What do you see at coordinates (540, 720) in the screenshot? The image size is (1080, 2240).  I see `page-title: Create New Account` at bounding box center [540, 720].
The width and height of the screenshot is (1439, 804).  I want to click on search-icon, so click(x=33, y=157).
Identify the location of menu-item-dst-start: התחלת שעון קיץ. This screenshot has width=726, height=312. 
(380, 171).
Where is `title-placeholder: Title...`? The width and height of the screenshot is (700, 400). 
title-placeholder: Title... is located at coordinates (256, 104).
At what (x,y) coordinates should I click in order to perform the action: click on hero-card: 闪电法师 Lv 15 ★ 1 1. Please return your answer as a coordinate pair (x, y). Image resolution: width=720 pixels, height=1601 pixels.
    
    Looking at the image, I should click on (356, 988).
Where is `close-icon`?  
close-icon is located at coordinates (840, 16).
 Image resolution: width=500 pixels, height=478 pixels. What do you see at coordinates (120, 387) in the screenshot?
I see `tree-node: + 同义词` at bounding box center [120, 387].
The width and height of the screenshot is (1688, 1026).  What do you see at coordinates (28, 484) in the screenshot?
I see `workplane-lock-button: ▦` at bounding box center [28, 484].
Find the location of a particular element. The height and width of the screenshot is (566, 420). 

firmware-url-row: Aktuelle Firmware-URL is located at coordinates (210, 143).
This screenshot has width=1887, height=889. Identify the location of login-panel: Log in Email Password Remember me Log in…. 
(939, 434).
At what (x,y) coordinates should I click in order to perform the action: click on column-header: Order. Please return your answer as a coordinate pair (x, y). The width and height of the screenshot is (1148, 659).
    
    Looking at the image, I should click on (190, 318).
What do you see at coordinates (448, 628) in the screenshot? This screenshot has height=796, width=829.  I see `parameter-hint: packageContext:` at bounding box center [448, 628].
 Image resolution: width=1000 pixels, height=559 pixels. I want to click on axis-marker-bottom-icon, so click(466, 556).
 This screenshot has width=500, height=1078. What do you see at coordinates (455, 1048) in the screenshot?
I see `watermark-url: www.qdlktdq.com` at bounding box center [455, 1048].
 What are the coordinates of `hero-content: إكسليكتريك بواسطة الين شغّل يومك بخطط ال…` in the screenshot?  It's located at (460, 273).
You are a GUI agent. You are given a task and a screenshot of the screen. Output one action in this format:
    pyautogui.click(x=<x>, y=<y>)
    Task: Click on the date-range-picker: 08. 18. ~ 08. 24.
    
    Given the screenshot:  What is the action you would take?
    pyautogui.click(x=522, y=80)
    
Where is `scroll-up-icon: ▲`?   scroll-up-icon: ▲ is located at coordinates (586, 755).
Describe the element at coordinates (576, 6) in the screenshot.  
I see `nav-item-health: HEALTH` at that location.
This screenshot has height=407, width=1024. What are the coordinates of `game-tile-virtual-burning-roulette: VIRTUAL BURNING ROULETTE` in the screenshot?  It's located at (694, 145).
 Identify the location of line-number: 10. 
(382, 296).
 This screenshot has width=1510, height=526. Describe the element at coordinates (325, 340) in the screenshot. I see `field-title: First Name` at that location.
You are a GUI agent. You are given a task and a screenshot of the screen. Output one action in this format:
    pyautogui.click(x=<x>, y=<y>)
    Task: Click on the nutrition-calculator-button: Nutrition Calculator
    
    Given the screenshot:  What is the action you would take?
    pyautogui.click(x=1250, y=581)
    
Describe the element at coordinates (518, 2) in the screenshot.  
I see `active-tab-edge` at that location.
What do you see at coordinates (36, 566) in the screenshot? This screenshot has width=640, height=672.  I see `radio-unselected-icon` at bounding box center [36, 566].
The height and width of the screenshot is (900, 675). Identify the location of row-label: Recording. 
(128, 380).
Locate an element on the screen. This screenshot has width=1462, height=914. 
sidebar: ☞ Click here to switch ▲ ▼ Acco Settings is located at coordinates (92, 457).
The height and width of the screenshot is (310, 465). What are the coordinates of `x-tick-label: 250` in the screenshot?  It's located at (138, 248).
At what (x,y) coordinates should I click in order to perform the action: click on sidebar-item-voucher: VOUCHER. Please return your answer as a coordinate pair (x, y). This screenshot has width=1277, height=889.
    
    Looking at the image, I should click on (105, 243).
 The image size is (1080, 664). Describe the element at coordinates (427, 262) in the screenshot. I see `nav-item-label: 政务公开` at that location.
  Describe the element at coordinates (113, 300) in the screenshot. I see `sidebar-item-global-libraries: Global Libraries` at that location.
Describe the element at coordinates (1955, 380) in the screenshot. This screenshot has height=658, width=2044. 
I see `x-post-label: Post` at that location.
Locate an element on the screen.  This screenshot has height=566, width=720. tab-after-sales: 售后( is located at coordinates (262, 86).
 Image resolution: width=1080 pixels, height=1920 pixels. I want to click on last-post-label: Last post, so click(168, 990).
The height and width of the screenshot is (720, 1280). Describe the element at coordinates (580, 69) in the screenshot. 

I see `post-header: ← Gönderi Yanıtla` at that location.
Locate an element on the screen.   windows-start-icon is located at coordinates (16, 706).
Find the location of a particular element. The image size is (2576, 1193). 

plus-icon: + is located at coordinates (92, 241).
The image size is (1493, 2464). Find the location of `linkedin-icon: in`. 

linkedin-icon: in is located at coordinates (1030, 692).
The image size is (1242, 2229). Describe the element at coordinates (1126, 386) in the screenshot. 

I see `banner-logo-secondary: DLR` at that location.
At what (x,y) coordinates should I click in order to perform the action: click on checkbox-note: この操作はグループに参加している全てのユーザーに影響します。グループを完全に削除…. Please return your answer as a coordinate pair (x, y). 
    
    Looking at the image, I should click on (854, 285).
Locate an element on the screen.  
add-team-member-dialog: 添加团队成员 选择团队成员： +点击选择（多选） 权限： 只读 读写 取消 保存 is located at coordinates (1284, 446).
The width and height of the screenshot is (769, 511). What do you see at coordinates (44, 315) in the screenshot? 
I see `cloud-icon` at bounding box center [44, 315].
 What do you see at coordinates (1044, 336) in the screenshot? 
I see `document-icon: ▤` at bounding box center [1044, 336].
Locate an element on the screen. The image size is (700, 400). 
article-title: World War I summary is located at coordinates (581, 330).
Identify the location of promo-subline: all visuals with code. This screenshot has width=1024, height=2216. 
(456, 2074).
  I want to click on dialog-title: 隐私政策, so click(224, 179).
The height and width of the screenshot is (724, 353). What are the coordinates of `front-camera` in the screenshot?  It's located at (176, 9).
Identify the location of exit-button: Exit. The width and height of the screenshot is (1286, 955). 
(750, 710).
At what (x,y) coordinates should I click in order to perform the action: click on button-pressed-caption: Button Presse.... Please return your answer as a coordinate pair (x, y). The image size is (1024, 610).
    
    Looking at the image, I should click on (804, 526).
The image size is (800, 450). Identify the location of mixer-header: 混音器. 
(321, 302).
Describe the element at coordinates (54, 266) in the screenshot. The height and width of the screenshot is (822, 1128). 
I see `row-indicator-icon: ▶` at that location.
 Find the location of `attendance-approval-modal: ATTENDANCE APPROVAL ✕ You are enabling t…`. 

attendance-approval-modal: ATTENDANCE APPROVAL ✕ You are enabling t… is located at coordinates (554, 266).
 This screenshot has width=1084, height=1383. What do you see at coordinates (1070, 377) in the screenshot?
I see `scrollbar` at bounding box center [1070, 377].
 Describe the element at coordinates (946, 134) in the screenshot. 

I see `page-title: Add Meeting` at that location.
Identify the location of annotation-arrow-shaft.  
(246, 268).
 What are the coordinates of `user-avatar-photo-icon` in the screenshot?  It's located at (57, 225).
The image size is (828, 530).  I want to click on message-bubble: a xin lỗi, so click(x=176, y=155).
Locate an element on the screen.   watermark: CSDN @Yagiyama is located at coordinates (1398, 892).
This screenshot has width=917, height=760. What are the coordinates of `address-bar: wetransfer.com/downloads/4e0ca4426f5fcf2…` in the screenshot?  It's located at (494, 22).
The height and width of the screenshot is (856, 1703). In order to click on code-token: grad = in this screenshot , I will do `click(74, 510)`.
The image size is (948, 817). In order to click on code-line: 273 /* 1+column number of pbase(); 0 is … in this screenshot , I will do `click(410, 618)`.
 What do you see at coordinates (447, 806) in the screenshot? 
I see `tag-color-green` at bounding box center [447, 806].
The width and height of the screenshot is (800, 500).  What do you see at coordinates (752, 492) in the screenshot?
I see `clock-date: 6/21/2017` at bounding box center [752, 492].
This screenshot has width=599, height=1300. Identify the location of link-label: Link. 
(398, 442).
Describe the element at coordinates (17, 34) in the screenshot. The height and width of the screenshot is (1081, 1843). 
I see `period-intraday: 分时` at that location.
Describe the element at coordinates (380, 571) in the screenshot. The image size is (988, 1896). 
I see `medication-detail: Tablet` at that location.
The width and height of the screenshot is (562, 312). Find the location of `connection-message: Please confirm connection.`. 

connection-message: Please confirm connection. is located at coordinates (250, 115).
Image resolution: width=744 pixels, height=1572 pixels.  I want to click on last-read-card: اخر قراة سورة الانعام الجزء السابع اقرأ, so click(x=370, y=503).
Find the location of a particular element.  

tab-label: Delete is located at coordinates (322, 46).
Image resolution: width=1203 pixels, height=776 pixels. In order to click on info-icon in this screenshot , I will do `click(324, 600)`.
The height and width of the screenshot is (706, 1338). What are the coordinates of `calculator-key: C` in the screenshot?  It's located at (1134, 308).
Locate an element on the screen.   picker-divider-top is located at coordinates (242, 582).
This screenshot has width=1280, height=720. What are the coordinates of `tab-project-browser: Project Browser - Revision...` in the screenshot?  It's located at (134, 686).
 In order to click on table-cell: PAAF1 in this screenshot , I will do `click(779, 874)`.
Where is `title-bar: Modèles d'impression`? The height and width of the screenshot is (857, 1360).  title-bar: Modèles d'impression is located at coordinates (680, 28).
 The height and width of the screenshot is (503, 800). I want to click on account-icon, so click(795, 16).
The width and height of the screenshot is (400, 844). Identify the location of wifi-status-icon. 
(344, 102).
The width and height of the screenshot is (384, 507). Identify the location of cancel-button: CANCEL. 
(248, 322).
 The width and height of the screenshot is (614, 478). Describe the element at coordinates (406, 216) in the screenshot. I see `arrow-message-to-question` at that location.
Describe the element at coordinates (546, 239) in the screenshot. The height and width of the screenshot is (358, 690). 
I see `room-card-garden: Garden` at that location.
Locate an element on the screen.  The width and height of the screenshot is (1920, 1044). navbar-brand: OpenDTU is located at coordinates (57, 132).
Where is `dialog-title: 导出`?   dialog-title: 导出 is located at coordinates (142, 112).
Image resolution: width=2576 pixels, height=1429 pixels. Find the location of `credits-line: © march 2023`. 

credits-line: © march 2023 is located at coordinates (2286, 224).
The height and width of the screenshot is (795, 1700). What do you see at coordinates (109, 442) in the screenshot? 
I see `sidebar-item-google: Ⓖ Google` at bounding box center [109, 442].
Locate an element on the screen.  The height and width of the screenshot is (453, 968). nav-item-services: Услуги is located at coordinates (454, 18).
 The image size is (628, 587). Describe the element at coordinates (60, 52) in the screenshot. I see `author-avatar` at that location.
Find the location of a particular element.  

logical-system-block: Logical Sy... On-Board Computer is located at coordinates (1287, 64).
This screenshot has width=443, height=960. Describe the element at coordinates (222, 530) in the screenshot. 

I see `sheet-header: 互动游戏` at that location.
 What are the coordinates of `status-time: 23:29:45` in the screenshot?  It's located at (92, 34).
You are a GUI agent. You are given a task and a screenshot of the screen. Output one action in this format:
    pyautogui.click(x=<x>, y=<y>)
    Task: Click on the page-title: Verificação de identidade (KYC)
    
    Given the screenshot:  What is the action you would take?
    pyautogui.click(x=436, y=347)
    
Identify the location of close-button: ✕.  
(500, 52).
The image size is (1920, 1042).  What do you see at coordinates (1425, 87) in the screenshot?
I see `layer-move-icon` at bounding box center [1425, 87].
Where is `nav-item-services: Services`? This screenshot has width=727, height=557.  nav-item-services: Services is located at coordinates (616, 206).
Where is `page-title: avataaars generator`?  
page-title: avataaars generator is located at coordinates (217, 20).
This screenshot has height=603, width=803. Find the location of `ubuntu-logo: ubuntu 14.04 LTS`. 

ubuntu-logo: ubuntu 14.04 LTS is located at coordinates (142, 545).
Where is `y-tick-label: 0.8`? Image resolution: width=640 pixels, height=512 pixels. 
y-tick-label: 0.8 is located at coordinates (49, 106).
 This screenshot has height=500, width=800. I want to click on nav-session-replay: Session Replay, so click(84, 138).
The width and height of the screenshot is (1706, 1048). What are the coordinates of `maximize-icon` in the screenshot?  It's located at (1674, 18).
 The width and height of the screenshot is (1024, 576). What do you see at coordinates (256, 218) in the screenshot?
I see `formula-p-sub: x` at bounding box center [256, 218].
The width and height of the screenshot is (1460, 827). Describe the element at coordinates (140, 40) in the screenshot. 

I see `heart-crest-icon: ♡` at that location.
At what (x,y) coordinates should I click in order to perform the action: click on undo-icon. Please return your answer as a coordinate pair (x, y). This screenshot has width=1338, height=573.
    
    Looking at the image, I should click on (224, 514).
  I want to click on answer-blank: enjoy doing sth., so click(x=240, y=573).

**AIM OF THE TASK**
Show every line of the entries above that contains the string "placeholder".

**EXERCISE SOLUTION**
Where is `title-placeholder: Title...`? The width and height of the screenshot is (700, 400). 
title-placeholder: Title... is located at coordinates (256, 104).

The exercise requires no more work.